Estos cementerios, cuyo origen griego viene a significar dormitorio, se llenan de vida, paradójicamente. Sus habitantes pétreos, con carácter angelical, pueblan estos lugares. Palabras escritas, epistolares, viajarán a otro lugar, a un Más Allá etéreo, inconsistente. Mensajes, en definitiva, de despedida, de lo que nunca se supo decir y que, ahora ya, se escribe inevitablemente, quedando grabado así para siempre en nuestra memoria visual.

En trabajos anteriores, (…) se nos anticipa otro de los elementos que podemos percibir en Epilografías: la imponencia y presencia de la arquitectura religiosa y la cruz que intentan alcanzar el cénith. El uso del contrapicado y, en muchas ocasiones, del contraluz, nos muestra una imagen que sobrepasa los límites de lo puramente representativo para convertirse en algo cognitivo, incluso trascendental. El cielo aplastante, se opone a nosotros, nos empequeñece, alcanzando casi la categoría de lo sublime, como sucedía con los Equivalentes de Stieglitz de 1925.

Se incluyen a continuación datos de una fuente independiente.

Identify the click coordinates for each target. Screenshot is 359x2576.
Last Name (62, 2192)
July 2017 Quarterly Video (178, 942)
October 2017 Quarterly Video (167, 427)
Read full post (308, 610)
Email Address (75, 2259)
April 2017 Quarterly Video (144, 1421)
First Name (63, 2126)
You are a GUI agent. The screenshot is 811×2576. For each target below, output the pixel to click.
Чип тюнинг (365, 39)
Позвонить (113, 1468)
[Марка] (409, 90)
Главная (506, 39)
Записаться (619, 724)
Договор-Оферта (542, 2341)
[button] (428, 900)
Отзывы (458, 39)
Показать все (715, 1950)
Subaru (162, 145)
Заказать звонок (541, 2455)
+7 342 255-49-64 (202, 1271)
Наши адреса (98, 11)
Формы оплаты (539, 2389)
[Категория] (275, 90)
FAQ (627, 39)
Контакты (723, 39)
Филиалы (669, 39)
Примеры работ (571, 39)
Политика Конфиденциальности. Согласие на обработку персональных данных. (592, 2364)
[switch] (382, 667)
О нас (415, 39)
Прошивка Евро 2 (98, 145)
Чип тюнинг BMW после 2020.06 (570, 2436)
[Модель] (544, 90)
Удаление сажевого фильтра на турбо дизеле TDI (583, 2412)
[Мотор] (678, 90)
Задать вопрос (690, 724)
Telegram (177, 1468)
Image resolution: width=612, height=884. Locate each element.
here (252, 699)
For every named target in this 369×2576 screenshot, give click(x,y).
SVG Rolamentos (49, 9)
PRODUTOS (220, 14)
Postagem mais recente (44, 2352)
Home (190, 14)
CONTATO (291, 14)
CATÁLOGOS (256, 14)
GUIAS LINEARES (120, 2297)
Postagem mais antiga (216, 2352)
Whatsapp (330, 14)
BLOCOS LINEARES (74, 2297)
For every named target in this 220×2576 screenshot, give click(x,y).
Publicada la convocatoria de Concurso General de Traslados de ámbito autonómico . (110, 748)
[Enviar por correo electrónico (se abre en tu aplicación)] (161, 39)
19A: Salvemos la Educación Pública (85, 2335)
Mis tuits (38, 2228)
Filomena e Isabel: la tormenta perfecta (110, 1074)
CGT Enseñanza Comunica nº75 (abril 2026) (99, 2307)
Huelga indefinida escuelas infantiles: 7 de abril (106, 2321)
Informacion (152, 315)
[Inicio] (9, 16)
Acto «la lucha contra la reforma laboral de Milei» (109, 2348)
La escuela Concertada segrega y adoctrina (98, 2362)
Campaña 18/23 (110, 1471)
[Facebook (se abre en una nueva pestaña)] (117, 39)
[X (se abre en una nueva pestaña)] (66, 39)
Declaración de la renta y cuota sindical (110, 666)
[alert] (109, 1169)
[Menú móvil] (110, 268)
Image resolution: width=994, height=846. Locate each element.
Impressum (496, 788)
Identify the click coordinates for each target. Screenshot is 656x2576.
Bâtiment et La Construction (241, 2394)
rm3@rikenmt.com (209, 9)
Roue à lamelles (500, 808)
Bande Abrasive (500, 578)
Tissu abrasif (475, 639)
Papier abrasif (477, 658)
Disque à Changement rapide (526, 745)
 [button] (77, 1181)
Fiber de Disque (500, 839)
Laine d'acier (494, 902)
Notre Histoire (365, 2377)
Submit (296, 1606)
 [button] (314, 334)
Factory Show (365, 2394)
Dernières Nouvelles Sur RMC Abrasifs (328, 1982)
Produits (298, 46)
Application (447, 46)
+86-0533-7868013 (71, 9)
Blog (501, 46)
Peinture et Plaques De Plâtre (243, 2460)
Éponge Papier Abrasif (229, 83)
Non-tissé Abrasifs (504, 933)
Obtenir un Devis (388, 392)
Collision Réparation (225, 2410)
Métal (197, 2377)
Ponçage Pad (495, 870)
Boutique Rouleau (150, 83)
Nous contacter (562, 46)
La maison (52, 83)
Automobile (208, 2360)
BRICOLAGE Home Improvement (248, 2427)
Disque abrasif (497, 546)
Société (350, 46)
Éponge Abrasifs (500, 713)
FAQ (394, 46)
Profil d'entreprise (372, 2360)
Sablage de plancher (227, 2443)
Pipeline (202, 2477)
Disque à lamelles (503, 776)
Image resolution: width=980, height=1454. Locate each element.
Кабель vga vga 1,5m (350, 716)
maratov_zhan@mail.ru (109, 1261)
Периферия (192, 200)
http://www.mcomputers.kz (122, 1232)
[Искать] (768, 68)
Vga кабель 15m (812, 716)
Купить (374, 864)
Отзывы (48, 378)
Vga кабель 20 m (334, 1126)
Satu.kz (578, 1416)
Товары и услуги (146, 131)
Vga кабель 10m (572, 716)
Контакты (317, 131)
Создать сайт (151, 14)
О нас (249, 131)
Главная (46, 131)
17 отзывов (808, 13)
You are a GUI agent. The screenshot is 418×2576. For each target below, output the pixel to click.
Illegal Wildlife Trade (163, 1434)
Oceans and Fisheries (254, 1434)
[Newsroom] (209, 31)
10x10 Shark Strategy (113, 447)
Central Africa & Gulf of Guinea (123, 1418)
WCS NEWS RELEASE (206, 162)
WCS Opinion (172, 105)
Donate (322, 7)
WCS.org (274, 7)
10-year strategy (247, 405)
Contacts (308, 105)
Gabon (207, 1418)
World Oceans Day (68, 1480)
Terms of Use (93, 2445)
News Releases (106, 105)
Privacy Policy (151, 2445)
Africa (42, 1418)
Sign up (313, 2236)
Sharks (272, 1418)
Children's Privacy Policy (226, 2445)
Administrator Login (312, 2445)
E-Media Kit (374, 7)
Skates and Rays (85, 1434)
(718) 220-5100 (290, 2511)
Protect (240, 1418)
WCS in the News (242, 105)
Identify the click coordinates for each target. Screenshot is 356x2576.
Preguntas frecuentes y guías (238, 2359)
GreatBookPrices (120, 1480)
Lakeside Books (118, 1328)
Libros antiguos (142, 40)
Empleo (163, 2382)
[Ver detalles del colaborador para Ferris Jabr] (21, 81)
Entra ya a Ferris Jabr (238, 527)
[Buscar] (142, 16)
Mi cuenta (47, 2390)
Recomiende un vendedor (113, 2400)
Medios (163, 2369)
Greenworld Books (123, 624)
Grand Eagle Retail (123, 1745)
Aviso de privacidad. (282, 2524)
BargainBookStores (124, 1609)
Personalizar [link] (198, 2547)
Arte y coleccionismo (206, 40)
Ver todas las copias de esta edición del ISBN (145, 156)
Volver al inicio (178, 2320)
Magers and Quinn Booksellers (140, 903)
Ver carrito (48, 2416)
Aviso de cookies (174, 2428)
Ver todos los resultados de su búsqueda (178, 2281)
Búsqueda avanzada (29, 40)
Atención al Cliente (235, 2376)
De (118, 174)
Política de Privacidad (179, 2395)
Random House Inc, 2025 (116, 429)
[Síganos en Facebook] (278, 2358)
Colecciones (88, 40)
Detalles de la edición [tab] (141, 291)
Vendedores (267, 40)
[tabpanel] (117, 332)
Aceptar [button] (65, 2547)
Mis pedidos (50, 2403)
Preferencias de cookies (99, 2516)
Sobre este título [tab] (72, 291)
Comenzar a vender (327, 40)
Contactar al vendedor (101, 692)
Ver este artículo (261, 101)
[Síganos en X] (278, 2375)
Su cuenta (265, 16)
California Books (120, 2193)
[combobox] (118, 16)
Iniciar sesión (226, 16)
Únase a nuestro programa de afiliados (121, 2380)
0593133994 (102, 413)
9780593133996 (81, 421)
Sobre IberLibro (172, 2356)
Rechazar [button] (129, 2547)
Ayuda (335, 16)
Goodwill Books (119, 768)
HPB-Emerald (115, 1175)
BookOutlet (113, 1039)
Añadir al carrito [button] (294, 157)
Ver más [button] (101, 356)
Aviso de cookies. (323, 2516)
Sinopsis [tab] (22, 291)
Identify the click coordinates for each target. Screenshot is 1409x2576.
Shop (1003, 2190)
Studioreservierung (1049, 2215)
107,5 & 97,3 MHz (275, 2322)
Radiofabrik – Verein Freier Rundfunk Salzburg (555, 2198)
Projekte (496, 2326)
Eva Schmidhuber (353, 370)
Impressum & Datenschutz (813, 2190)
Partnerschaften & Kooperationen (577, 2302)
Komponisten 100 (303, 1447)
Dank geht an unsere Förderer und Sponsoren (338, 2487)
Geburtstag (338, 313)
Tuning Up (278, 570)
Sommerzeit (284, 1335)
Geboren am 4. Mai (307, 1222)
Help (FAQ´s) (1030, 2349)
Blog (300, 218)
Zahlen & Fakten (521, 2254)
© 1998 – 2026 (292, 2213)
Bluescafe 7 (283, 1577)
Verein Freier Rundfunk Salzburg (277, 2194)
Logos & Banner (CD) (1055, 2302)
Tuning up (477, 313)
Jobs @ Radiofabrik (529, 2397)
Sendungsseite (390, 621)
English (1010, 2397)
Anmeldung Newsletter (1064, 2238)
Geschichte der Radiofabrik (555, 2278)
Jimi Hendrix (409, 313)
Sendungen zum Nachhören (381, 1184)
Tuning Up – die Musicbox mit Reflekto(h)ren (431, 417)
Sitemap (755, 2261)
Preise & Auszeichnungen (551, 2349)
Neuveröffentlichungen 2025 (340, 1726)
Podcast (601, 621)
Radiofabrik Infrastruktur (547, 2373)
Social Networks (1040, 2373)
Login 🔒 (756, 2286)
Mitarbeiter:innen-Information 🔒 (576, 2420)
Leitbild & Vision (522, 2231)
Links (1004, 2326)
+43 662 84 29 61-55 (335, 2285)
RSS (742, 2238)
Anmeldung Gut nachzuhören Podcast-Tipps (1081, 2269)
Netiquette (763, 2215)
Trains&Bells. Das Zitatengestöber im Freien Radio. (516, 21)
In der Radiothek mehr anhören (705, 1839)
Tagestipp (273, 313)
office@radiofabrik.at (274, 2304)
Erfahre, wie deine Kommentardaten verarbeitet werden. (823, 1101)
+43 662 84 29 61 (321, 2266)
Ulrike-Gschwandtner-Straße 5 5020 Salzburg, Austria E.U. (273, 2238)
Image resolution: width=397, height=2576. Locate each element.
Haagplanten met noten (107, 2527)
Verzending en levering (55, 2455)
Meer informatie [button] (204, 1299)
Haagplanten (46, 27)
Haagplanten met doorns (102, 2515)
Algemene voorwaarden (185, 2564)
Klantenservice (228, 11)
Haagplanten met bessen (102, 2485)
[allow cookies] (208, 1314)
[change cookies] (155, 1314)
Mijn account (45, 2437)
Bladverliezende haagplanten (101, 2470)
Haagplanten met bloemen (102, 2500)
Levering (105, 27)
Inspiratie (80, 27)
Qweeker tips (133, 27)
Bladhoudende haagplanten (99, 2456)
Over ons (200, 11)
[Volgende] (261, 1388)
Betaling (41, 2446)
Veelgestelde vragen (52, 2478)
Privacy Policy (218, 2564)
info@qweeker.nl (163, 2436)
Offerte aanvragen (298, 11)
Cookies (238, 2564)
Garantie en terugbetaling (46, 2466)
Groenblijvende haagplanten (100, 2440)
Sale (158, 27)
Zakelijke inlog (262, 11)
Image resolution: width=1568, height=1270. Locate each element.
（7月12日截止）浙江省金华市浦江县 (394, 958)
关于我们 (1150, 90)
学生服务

En Epilografías, se mantiene este discurso. Ante unos habitantes en poses de adoración y recogimiento, surgen a su vez pequeñas Ofelias, Niños–Narciso reflejados en los charcos, figuras pensativas para el resto de la eternidad, imperecederas, que salen de todas partes, lo habitan todo, nos interpelan porque han recibido nuestros mensajes y regresan para dialogar. Y es que, en esta necrópolis, ciudad de los muertos, todos despiertan. Juegos de reflejos, juegos especulares, ellos nos acogen con los brazos abiertos. Fraternales, juguetones, reflexivos y algunos melancólicos, nos muestran victoriosos aquellos monumentos conmemorativos que sus familiares han construido para ellos. Alados muchos de ellos, esperan para emprender su vuelo. Mientras tanto, y como una suerte de atracción poderosa, siguen interpelándonos. Y es que Marco regresa a los mismos lugares, a visitar a las mismas entidades, como sucede con la pequeña Carmencita en el cementerio de Ortigueira desde el 4 de diciembre de 1938. Carmencita, conocida por muchos, ha despertado una inquietud deliciosa que nos empuja a ir a verla:

“Fue en víspera de Navidad. Siempre voy al cementerio para ponerle flores a mis padres y… (silencio) siempre hago el mismo recorrido. Bajo el camino central y… entonces la vi… […] Vi como una niña me sonreía… […] No me podía mover. Estaba paralizada. Pensaba que estaba viendo visiones”.[1]

Y es que aquí, a la manera de un epílogo argénteo, Marco concluye su diálogo. Cada fotografía se convierte en un memento mori, pero también quizás en la victoria inevitable de la idea de angelismo y su ensoñación volante.[2]

Virginia de la Cruz Lichet

Marzo 2011©


[1] Entrevista realizada por Susana Cendán a Gloria Pena el 1 de enero de 2008 y publicada en: CENDÁN, S. y DIEHL, V.: Carmencita. 4 Diciembre 1938. Ed. Centro Torrente Ballester, Concello de Ferrol y Concejalía de Cultura, Educación y Universidad. Ferrol, 2009. P. 11.

[2] DURAND, G.: Las estructuras antropológicas de lo imaginario. Ed. Taurus. Madrid, 1981. P. 122.